梅雨の時期、飛行機は揺れます!揺れます!


 梅雨。
 暑く、ジメジメする時期。
 外出するだけでも嫌になる。
 実はこの時期、飛行機に乗るのも怖い時期でもある。
 というのも、梅雨の時期は飛行機が揺れるからだ。

 機長は気象レーダーを解析し、雷雲や雨雲などを避けながら、安全で揺れの少ないルートを選んでいる。

 しかし、梅雨の時期はどうしても離陸時や着陸時に、雨雲に突っ込まなけばならないことがある。
 その結果、揺れてしまう。

 満腹時や空腹時に、この「揺れ」を体験してしまうと、「もう二度と飛行機に乗りたくない」と思ってしまう方も出てきてしまうだろう。

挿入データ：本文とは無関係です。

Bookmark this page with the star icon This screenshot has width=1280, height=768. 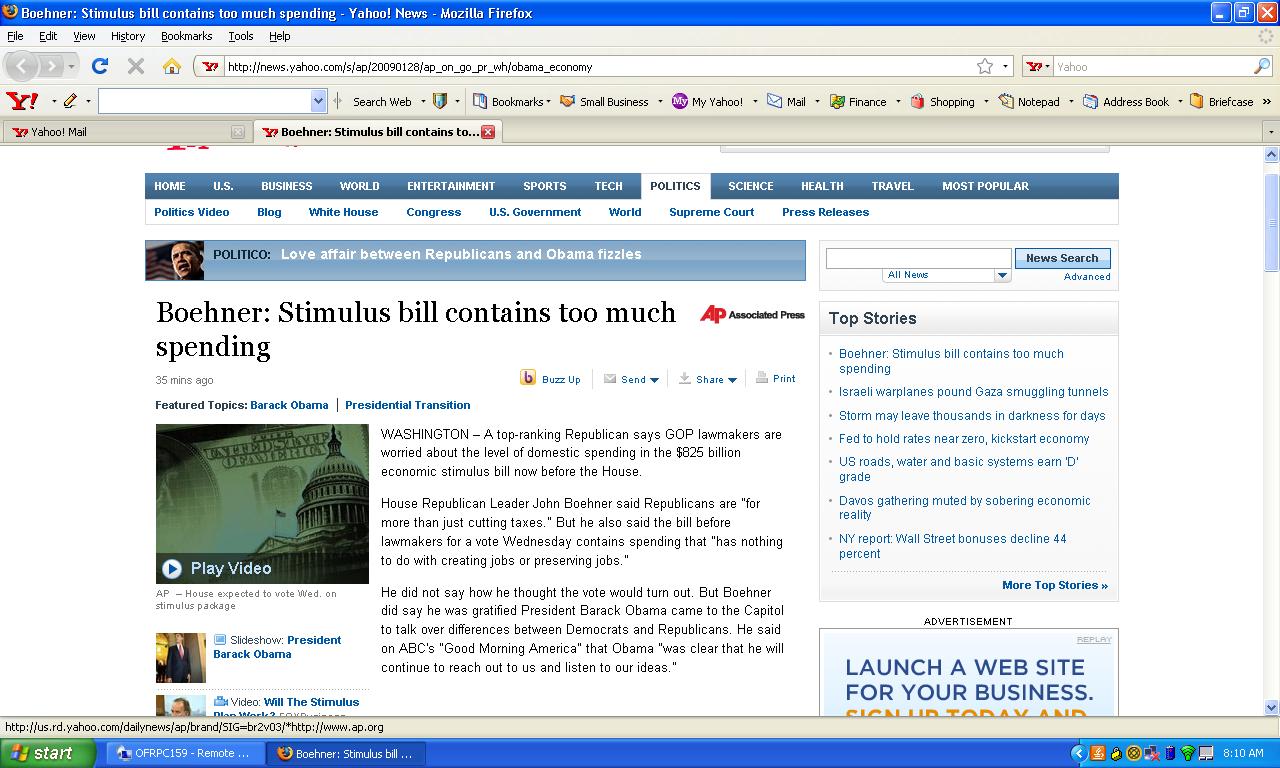pos(985,66)
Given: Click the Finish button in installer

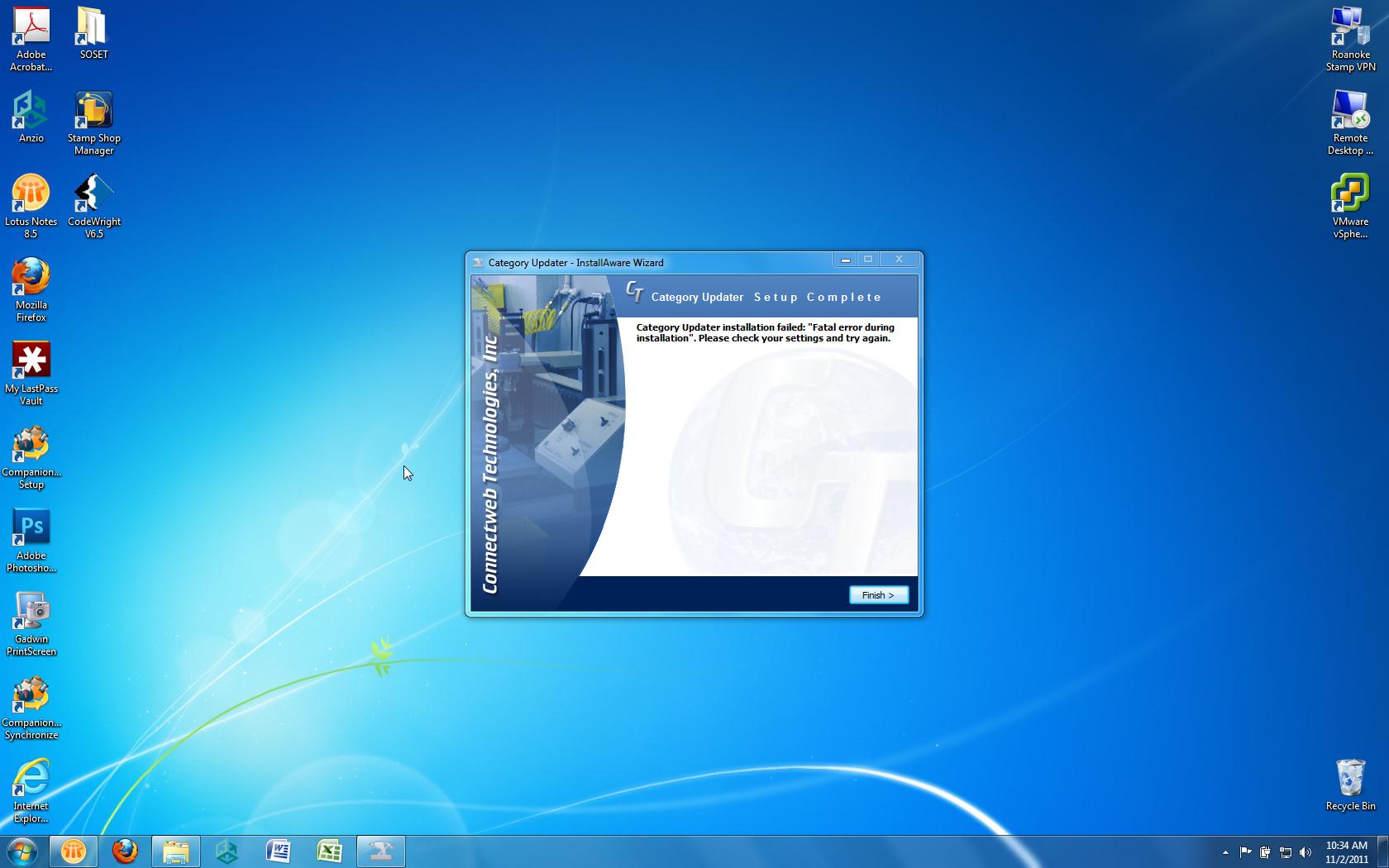Looking at the screenshot, I should [x=878, y=595].
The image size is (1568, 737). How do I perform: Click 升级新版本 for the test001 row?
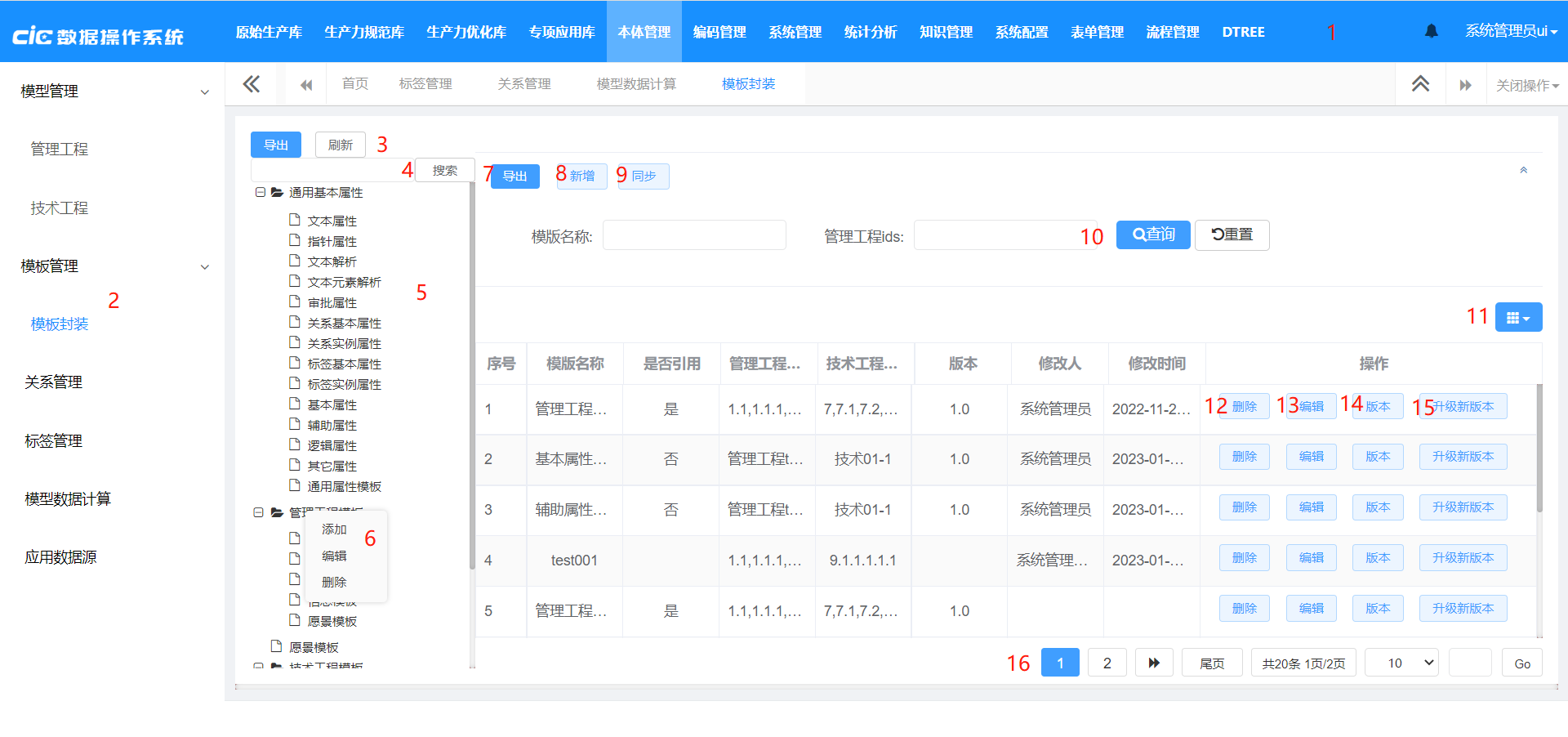[x=1462, y=558]
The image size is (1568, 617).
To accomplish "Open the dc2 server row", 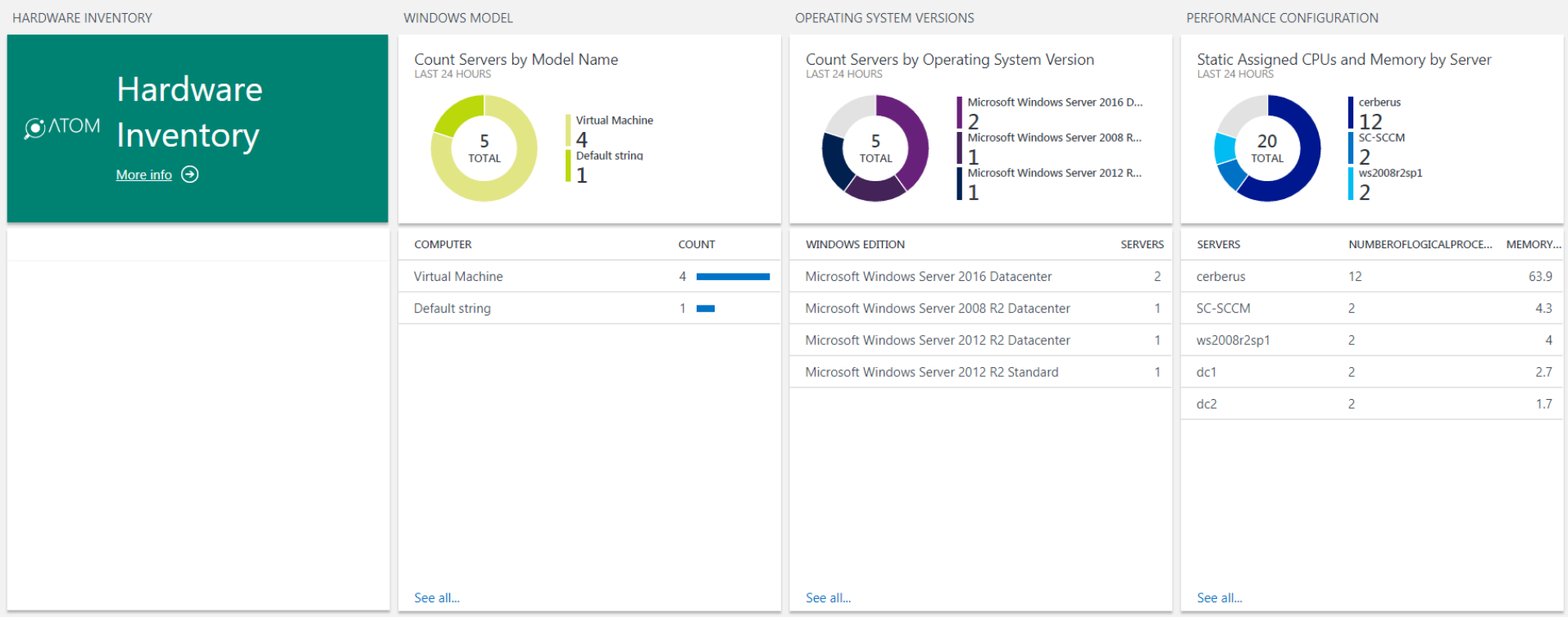I will tap(1372, 404).
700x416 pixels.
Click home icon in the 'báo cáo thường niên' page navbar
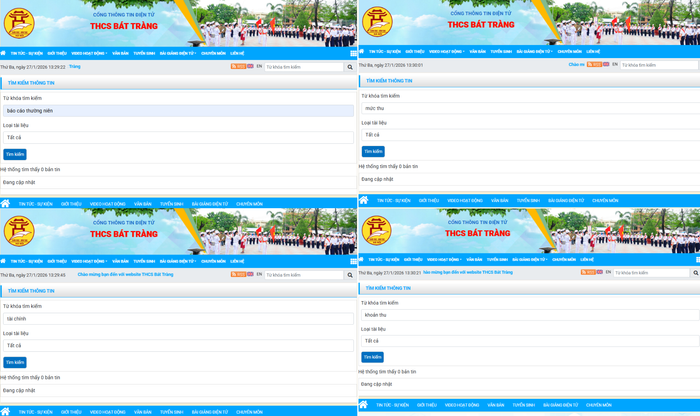[4, 53]
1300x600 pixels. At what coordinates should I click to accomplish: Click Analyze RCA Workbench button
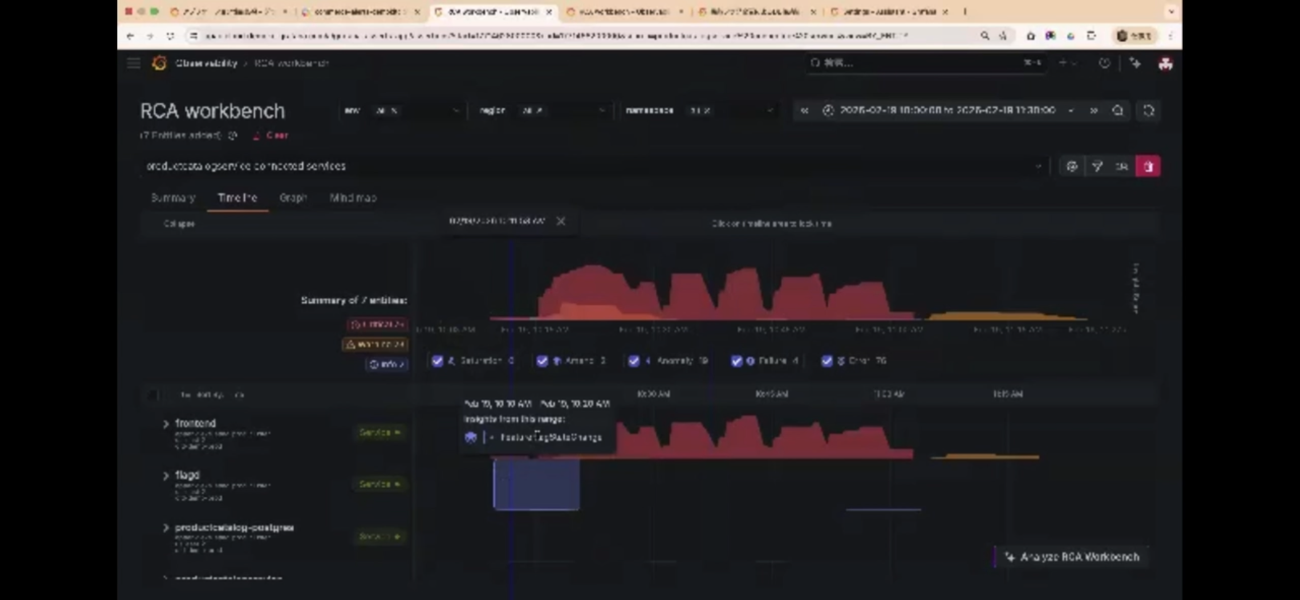[x=1072, y=557]
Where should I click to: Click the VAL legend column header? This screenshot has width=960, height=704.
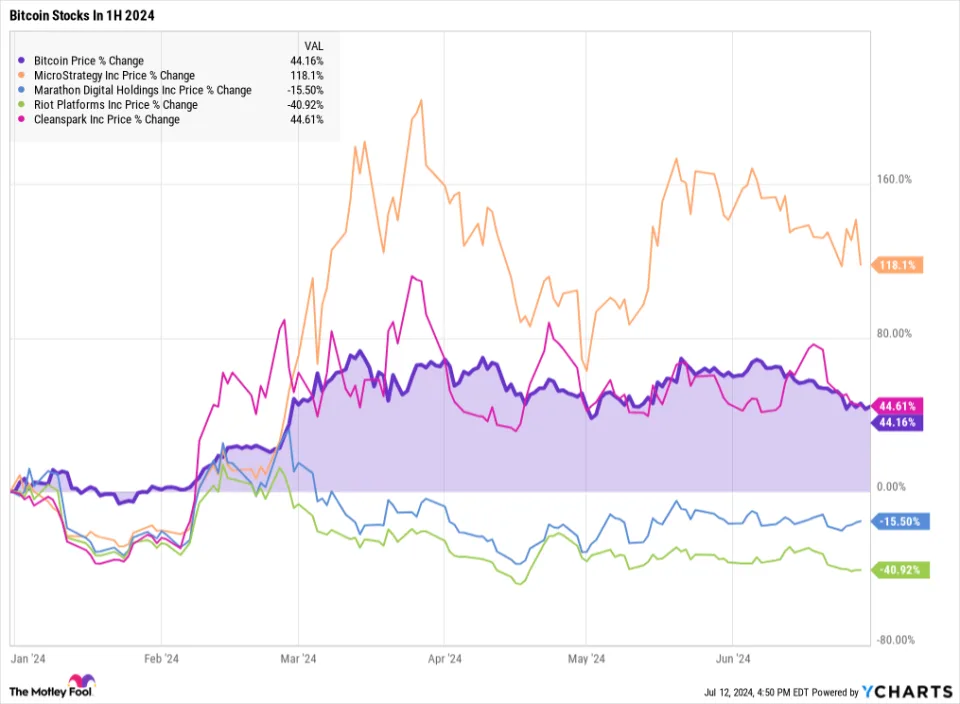pyautogui.click(x=313, y=45)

 平成20年3月28日に作成された航空事故調査報告書を見ると、揺れと梅雨前線の様子がよくわかる。

 まず、事案についてみてみよう。
 全日本空輸株式会社所属ボーイング式747-400型JA402Aは、平成19年7月12日(木)、同社の定期126便として、那覇空港を12時59分に離陸。東京国際空港へ向けて巡航中、14時26分ごろ、御前崎の南約100kmの海上上空、FL390において、機体が動揺し、ギャレー内にいた客室乗務員1名が転倒し、右肋骨を折る重傷を負った。同機には、機長ほか乗務員13名、乗客513名計527名が搭乗していた。航空機の損壊はなかった。


 次に、当時の天候についてだ。
 同機の運航に影響を及ぼした空域の気象状態は、太平洋高気圧の西側縁辺流が台風4号により強化され、南からの温暖で湿潤な風が梅雨前線の南側に吹き込み、不安定な状態となって積乱雲群が広がっていた。衛星雲画像によると、白く輝いた団塊状の対流雲として写っていた。これらの積乱雲は、その縁が明瞭に確認できる事から成熟期にあったものと推定される。
 また、本事故の発生地点はこの積乱雲群の南側縁辺部付近であり、DFDR記録からも西よりの風が南西の風へ変化し風速も30kt以上強くなり、気温も急上昇していたことから、同機が梅雨前線の南側で発達した積乱雲群による大気の擾乱の影響を受けたものと推定される。


 揺れには軽いものから、激しいものまである。
 いつ揺れるかもわからない。
 揺れるとわかっていても、上記のような事案が発生してしまう。

 そのため、個人的に実践していることがある。簡単なことなので、もしであれば実践していただきたい。

実践1 トイレは早めに行く
シートベルト着用サインが出た後、着陸までサインが出っぱなしの可能性もある。そのため、早め早めにトイレへ行くようにしている。

実践2 お腹いっぱいにならない
空腹も良くないが、満腹の状態で乱気流に巻き込まれると、悲惨なことになる。梅雨の時期は満腹な状態で飛行機に乗らないようにしている。

実践3 シートベルトをする
いつ揺れるかわからないため、着席時は必ずシートベルトをする。これは当たり前かもしれないが、意外とやっていない人が多い。
危険なので着席時はシートベルトをしていただきたい。


 たとえ大きく揺れたとしても、墜落することはない。
 しかし怖いのは怖い。
 たとえ揺れたとしても、ジェットコースターに乗ったような気分で乗り切るしかないと思う。